▶ **Document extract**:
START
Alex is Sprintlaw’s co-founder and principal lawyer. Alex previously worked at a top-tier firm as a lawyer specialising in technology and media contracts, and founded a digital agency which he sold in 2015.
If you run a small business, a long term contract can feel like a win: predictable revenue, locked-in supply, or a stable relationship with a key customer.
But the same “security” can quickly become a headache if the contract is vague, one-sided, or doesn’t reflect how your business actually operates. A deal that looked great at the start can become unprofitable, hard to exit, or risky if something goes wrong.
In this guide, we’ll walk through the long term contract definition, what long-term contracts usually look like in New Zealand, and the key legal issues business owners should think about before signing (or drafting) one.
This article provides general information only and does not constitute legal advice. For advice on your specific situation, you should speak with a qualified lawyer.
What Is A Long Term Contract?
A common question we hear is: what is a long term contract?
In plain terms, a long term contract is an agreement that runs for an extended period (often 12 months or more), where the parties commit to ongoing obligations over time. It might be a contract that:
- lasts for a fixed period (for example, 2 years, 3 years, or 5 years);
- automatically renews unless someone gives notice; or
- continues indefinitely until terminated under the agreement.
So, what does long term contract mean in a business context? It usually means you’re not just agreeing to a one-off transaction. You’re entering an ongoing relationship where pricing, service standards, deliverables, and risk allocation need to be clear enough to hold up over time.
Common Examples Of Long-Term Contracts For Small Businesses
Long-term contracts show up in lots of everyday situations, including:
- Supplier agreements (ongoing supply of goods, raw materials, stock, packaging, etc.)
- Service agreements (ongoing marketing, IT support, consulting, bookkeeping, cleaning)
END
▶ **Information provided**:
START
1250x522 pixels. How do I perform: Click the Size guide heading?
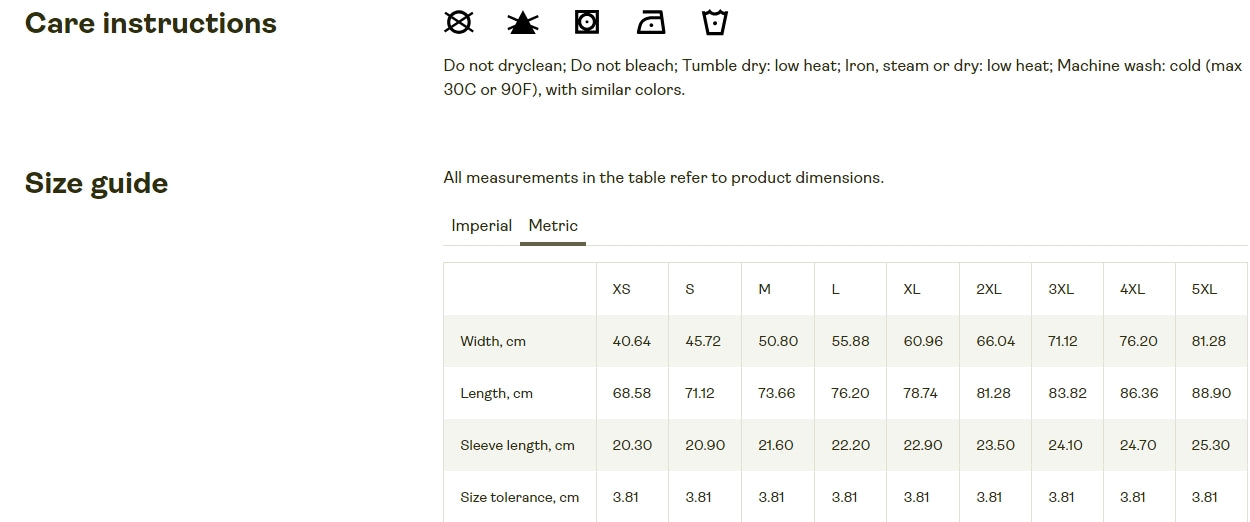click(96, 183)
END
Answer these questions using the guide on long-term contracts:
(a) In what year did Alex sell the digital agency he founded?
(b) How long does the guide say a long term contract often runs?
(c) In which country does the guide describe what long-term contracts usually look like?

▶ **Solution for this problem**:
(a) 2015
(b) 12 months or more
(c) New Zealand